What to produce: Only lines holding the word "with" are wanted from the records; copy all of them.
^^^^
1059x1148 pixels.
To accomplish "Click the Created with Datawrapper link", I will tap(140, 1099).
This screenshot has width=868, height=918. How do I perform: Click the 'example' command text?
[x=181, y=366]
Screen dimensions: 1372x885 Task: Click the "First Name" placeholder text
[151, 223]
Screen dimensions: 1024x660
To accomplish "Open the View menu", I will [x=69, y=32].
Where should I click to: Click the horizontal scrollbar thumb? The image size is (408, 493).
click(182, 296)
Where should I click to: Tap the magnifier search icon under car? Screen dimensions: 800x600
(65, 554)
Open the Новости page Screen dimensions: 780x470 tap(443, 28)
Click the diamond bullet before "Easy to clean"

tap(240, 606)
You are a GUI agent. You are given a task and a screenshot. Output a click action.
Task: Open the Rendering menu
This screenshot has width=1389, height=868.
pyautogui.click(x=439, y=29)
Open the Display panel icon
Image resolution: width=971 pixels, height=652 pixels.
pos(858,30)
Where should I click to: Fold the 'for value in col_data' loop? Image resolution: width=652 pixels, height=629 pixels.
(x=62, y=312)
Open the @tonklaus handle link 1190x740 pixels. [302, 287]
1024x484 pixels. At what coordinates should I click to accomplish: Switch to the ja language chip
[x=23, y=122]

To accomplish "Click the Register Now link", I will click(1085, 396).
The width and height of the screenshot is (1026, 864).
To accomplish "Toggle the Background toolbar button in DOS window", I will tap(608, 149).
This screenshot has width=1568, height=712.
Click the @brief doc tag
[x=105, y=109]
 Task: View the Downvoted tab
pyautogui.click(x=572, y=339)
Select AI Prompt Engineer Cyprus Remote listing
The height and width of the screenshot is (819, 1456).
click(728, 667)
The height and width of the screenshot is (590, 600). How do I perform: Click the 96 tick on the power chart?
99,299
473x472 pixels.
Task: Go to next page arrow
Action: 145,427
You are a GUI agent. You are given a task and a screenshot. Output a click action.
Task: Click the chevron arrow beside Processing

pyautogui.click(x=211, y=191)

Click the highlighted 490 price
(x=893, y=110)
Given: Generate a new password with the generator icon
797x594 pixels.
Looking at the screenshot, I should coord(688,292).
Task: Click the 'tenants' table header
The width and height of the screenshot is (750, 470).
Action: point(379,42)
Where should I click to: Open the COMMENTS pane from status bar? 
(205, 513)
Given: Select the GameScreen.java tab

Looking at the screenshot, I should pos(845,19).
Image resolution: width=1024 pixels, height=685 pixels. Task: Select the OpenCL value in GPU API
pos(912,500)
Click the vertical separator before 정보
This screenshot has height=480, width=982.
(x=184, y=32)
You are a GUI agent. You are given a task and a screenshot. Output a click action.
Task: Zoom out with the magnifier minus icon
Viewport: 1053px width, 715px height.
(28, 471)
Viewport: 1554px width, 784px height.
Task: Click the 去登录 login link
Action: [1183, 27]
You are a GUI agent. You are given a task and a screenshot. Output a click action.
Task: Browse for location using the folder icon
^^^^
Response for this exercise:
To accomplish "Click the Created with Datawrapper link", I will tap(140, 1099).
Given: Generate a new password with the generator icon
Task: Zoom out with the magnifier minus icon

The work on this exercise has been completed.